In Payne v. Tennessee, ___ U.S. ___ 111 S.Ct. 2597, 115 L.Ed.2d 720 (1991), the United States Supreme Court reversed its prior precedent regarding the admission of evidence of a victim's personal characteristics and the emotional impact of the murder on the victim's family in a capital sentencing hearing. The Court held in Payne that the Eighth Amendment did not establish a per se bar prohibiting the jury from considering "victim impact" evidence. The Payne Court also held reference to victim impact evidence in closing arguments was proper. The Court determined the evidence was relevant to the victim's uniqueness as an individual human being and admissible provided it is not so unduly prejudicial that it renders the trial fundamentally unfair. Id. at ___, 111 S.Ct. at 2608, 115 L.Ed.2d at 735. Within these parameters, the Payne Court left the admissibility of this type of evidence to the determination of the individual States. Id. at ___, 111 S.Ct. at 2609, 115 L.Ed.2d at 736.
This Court adopted Payne as the law of South Carolina in Lucas v. Evatt, ___ S.C. ___, 416 S.E.2d 646 (1992), and State v. Johnson, 306 S.C. 119, 410 S.E.2d 547 (1991), cert. denied, ___ U.S. ___, 112 S.Ct. 1691, 118 L.Ed.2d 404 (1992). We find the admitted victim impact testimony in this case was not unduly prejudicial or inflammatory. This evidence met the allowable purpose of showing the specific harm committed by Rocheville in the murders of Hopps and Green. The testimony presented merely portrayed the victims as unique individuals. We hold it was relevant and proper.
Pursuant to S.C. Code Ann. § 16-3-25(C) (1985), we have reviewed the record and conclude the death sentence was not the result of passion, prejudice or other arbitrary factors, and the evidence supports the jury's finding of the aggravating circumstances. Furthermore, the death sentence is not excessive or disproportionate to the penalty imposed in similar cases. See State v. Sims, 304 S.C. 409, 405 S.E.2d 377 (1991), cert. denied, ___ U.S. ___, 112 S.Ct. 1193, 117 L.Ed.2d 434 (1992); State v. Lucas, 285 S.C. 37, 328 S.E.2d 63, cert. denied, 472 U.S. 1012, 105 S.Ct. 2714, 86 L.Ed.2d 729 (1985), overruled on other grounds by Torrence, supra. Accordingly, Rocheville's convictions and sentence are AFFIRMED.
HARWELL, C.J., MOORE, J., and BRUCE LITTLEJOHN, Acting Associate Justice, concur.
FINNEY, A.J., dissenting in separate opinion.
I respectfully dissent. In my opinion, the admission of victim impact statements should have been precluded by South Carolina v. Gathers, the prevailing law of this state at the time of trial.

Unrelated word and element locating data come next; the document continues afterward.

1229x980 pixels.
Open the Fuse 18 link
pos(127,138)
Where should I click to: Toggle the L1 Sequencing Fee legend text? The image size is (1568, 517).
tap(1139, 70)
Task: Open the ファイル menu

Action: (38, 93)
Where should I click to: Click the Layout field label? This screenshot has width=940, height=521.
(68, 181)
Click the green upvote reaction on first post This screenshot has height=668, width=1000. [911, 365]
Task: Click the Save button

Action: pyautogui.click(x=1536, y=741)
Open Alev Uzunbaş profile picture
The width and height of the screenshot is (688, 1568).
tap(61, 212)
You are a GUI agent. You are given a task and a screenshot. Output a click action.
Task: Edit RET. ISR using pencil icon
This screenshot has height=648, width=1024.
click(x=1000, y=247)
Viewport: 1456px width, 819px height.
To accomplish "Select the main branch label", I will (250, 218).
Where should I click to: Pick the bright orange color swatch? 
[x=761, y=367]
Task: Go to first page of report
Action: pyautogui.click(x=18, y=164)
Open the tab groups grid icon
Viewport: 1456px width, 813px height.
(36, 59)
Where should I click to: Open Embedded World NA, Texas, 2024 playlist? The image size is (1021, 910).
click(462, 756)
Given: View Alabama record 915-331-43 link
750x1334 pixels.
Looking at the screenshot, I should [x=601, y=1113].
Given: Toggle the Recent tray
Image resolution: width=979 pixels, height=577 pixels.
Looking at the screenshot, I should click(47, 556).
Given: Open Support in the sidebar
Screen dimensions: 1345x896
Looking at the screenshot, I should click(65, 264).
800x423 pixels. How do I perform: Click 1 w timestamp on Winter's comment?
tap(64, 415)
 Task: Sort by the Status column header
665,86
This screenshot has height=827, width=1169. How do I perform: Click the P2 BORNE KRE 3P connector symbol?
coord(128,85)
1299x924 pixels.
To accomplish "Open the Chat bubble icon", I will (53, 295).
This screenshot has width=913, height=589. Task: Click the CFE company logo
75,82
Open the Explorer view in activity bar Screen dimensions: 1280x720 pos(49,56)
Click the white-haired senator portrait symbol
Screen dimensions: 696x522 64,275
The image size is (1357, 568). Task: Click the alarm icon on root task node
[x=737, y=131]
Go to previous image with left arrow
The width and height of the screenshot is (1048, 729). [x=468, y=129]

With regard to in favorent vitae, I note with considerable interest the majority's response to the first issue, which is limited to whether or not a defendant in a capital proceeding who is indicted before but tried after Torrence is entitled to an in favorem review.
After making a statement clearly and concisely holding that a defendant indicted but tried after Torrence is not entitled to an in favorem review, the majority goes out of its way to justify the abolishment of 200 years of legal precedent. This is accomplished by raising the illusory spectacle of "sandbagging." However, the record contains no evidence addressing this mysterious phenomenon.
Concerning victim impact testimony, the United States Supreme Court held in Payne v. Tennessee that if a state chooses to permit the admission of victim impact evidence, the Eighth Amendment erects no per se bar. The majority correctly notes that this Court adopted Payne as the law of South Carolina in Lucas v. Evatt, supra. However, the majority ignores the fact that at the time of trial, neither State v. Johnson, the initial decision of this Court to cite Payne with approval, nor Lucas had been decided by the Court. This capital trial occurred on July 10-13, 1991, approximately three months before this Court rendered its decision in Johnson. Therefore, I am of the view that Gathers properly expressed this Court's intention to preclude victim impact testimony at the time this trial was conducted.
For the foregoing reasons, I would hold that the admission of the victim impact testimony was violative of the law of South Carolina at the time of trial. I would reverse and remand for resentencing.